For this item, repeat the material exactly while omitting its pictures.

-----

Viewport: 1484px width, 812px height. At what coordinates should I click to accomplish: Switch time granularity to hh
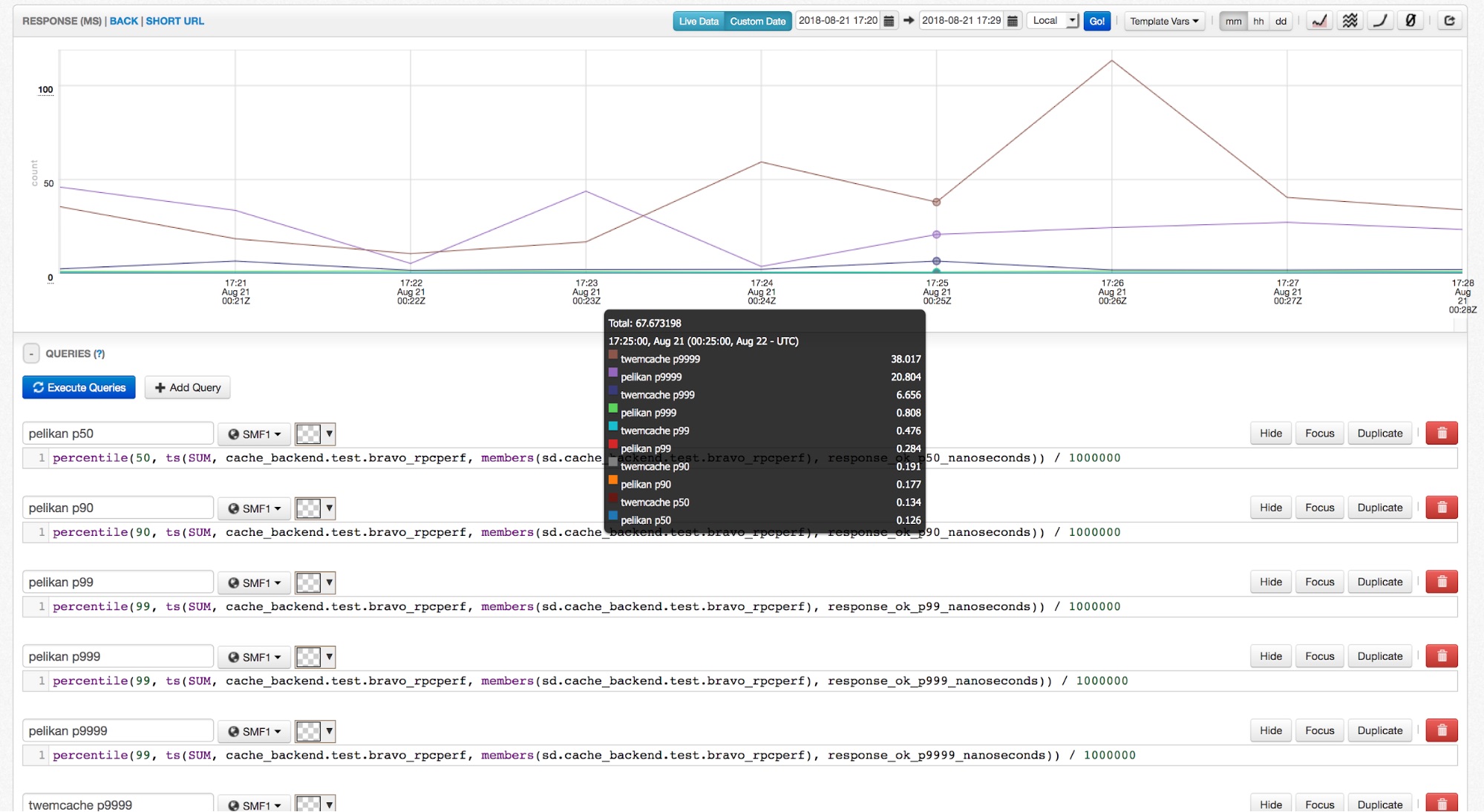tap(1258, 21)
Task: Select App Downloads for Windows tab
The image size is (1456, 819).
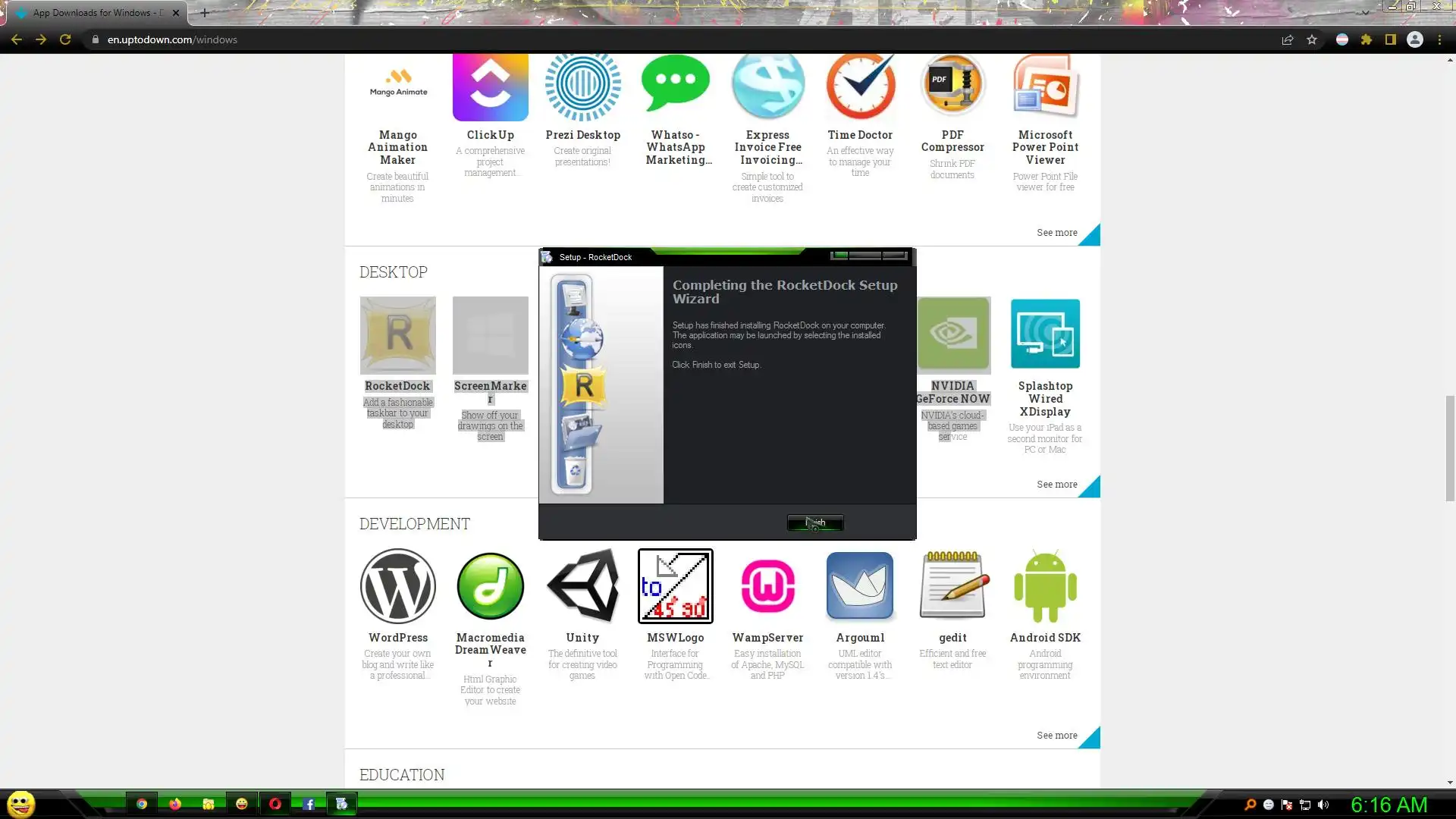Action: click(x=95, y=13)
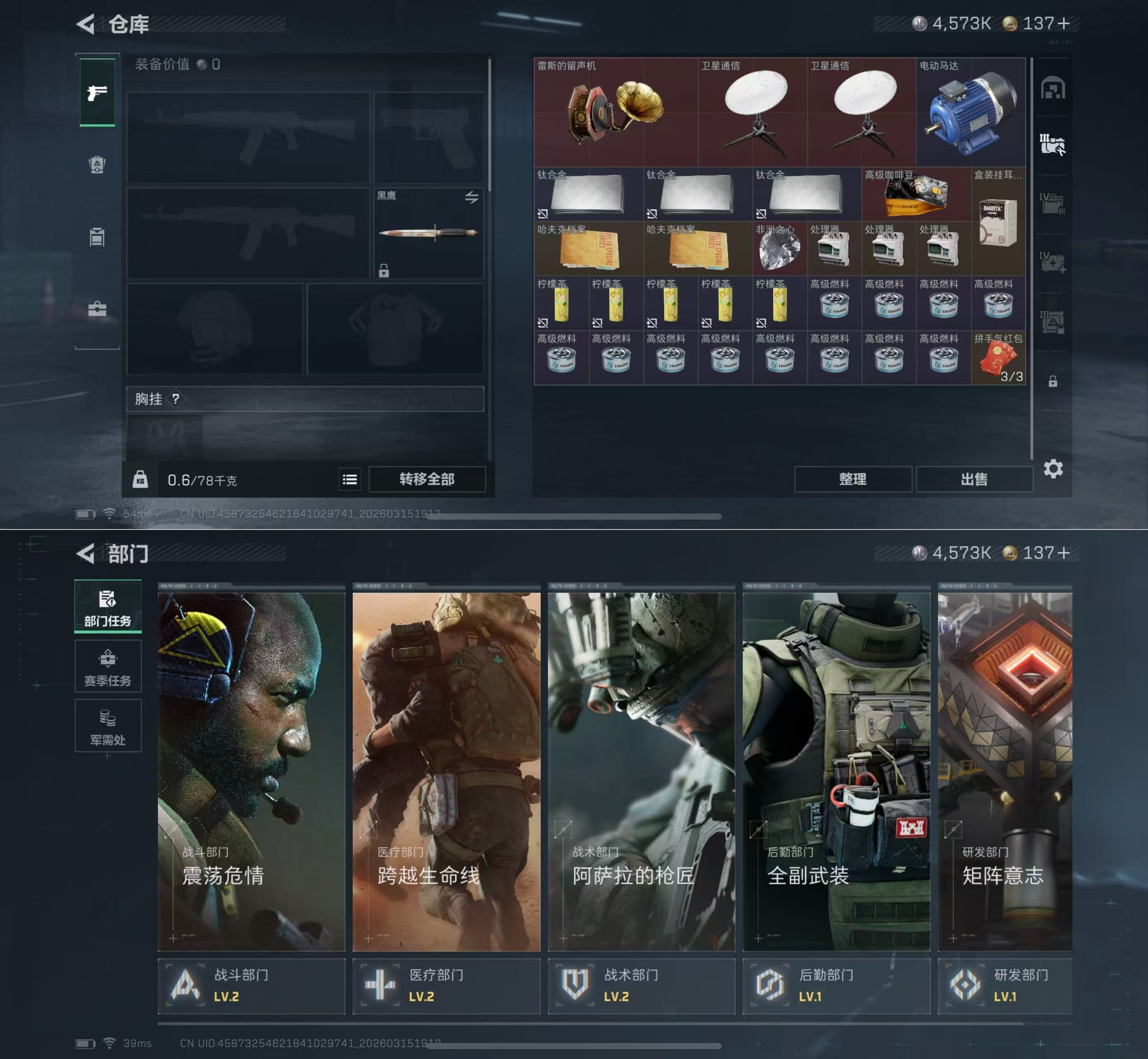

-----

* _Output below_:
Viewport: 1484px width, 812px height. At what coordinates should I click to accomplish: Switch time granularity to hh
tap(1258, 21)
Task: Select App Downloads for Windows tab
The image size is (1456, 819).
Action: click(x=95, y=13)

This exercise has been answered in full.